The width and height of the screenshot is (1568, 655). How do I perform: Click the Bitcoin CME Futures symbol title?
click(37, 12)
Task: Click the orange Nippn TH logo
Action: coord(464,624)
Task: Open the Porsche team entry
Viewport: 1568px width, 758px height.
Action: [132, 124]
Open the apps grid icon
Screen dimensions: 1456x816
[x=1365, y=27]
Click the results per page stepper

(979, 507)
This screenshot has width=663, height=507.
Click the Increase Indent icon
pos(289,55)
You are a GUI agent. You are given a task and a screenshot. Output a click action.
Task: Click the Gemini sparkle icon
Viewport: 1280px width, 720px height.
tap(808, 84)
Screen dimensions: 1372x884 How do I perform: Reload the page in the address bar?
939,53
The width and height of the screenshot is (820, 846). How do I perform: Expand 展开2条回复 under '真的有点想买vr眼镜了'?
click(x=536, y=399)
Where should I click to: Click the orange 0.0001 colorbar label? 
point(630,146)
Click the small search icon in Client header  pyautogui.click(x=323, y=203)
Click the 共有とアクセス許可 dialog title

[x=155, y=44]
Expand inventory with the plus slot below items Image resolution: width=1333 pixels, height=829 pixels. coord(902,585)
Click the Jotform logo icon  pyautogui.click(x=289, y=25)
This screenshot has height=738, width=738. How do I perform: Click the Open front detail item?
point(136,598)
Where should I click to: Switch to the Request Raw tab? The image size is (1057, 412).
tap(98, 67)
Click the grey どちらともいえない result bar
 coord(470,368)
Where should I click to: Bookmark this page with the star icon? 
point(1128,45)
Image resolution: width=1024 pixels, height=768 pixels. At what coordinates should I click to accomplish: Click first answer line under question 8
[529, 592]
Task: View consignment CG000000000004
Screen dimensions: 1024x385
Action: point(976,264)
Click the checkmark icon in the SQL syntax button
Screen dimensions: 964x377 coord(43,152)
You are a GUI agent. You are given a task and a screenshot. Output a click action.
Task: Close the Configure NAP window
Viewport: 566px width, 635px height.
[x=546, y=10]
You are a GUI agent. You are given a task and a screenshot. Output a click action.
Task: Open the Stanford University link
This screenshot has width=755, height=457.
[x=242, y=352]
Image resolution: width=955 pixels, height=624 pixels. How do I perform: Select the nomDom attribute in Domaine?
******************************
◆ **REQUIREMENTS**:
Rewrite every one of the records above, substituting "Display" for "Viewport" each time it occurs and leaving everything else unchanged.

◆ **THE ANSWER**:
The width and height of the screenshot is (1568, 655). How do I perform: Click the Bitcoin CME Futures symbol title?
click(37, 12)
Task: Click the orange Nippn TH logo
Action: coord(464,624)
Task: Open the Porsche team entry
Display: 1568px width, 758px height.
Action: [132, 124]
Open the apps grid icon
Screen dimensions: 1456x816
[x=1365, y=27]
Click the results per page stepper

(979, 507)
This screenshot has width=663, height=507.
Click the Increase Indent icon
pos(289,55)
You are a GUI agent. You are given a task and a screenshot. Output a click action.
Task: Click the Gemini sparkle icon
Display: 1280px width, 720px height.
tap(808, 84)
Screen dimensions: 1372x884 How do I perform: Reload the page in the address bar?
939,53
The width and height of the screenshot is (820, 846). How do I perform: Expand 展开2条回复 under '真的有点想买vr眼镜了'?
click(x=536, y=399)
Where should I click to: Click the orange 0.0001 colorbar label? 
point(630,146)
Click the small search icon in Client header  pyautogui.click(x=323, y=203)
Click the 共有とアクセス許可 dialog title

[x=155, y=44]
Expand inventory with the plus slot below items Image resolution: width=1333 pixels, height=829 pixels. coord(902,585)
Click the Jotform logo icon  pyautogui.click(x=289, y=25)
This screenshot has height=738, width=738. How do I perform: Click the Open front detail item?
point(136,598)
Where should I click to: Switch to the Request Raw tab? The image size is (1057, 412).
tap(98, 67)
Click the grey どちらともいえない result bar
 coord(470,368)
Where should I click to: Bookmark this page with the star icon? 
point(1128,45)
Image resolution: width=1024 pixels, height=768 pixels. At what coordinates should I click to accomplish: Click first answer line under question 8
[529, 592]
Task: View consignment CG000000000004
Screen dimensions: 1024x385
Action: point(976,264)
Click the checkmark icon in the SQL syntax button
Screen dimensions: 964x377 coord(43,152)
You are a GUI agent. You are given a task and a screenshot. Output a click action.
Task: Close the Configure NAP window
Display: 566px width, 635px height.
[x=546, y=10]
You are a GUI agent. You are given a task and a screenshot. Output a click action.
Task: Open the Stanford University link
This screenshot has width=755, height=457.
[x=242, y=352]
Image resolution: width=955 pixels, height=624 pixels. How do I perform: Select the nomDom attribute in Domaine?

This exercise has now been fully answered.